▶ **Exercise brief**: Your answer should be every line of the entries that has the string "Argumente" in it.

═══ Exercise data

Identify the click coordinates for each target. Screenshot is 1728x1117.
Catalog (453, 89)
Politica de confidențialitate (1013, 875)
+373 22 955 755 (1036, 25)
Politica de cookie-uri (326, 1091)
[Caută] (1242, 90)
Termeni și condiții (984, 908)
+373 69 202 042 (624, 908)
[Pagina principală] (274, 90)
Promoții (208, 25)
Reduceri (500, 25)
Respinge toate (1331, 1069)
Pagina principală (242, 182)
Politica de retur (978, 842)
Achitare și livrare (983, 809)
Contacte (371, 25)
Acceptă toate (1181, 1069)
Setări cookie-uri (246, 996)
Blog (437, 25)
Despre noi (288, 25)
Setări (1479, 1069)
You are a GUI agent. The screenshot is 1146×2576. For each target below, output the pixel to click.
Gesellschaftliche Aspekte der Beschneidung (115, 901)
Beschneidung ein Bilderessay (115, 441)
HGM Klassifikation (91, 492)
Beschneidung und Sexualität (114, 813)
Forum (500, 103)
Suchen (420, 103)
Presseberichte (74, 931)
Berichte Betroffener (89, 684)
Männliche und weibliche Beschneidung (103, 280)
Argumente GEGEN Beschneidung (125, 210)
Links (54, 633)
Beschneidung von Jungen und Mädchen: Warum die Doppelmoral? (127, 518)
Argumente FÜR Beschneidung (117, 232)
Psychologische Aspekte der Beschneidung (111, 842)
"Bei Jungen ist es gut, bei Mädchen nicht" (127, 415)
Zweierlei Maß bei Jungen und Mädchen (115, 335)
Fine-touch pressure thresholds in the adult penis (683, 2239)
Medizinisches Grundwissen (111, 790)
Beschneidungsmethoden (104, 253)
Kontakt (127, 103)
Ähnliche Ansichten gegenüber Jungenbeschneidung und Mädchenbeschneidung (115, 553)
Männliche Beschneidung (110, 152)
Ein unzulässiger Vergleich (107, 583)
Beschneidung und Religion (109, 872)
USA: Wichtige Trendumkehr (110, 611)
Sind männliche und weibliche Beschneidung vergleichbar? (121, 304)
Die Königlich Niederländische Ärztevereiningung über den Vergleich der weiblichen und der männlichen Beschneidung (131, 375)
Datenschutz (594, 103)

══════

▶ **Problem solution**:
Argumente GEGEN Beschneidung (125, 210)
Argumente FÜR Beschneidung (117, 232)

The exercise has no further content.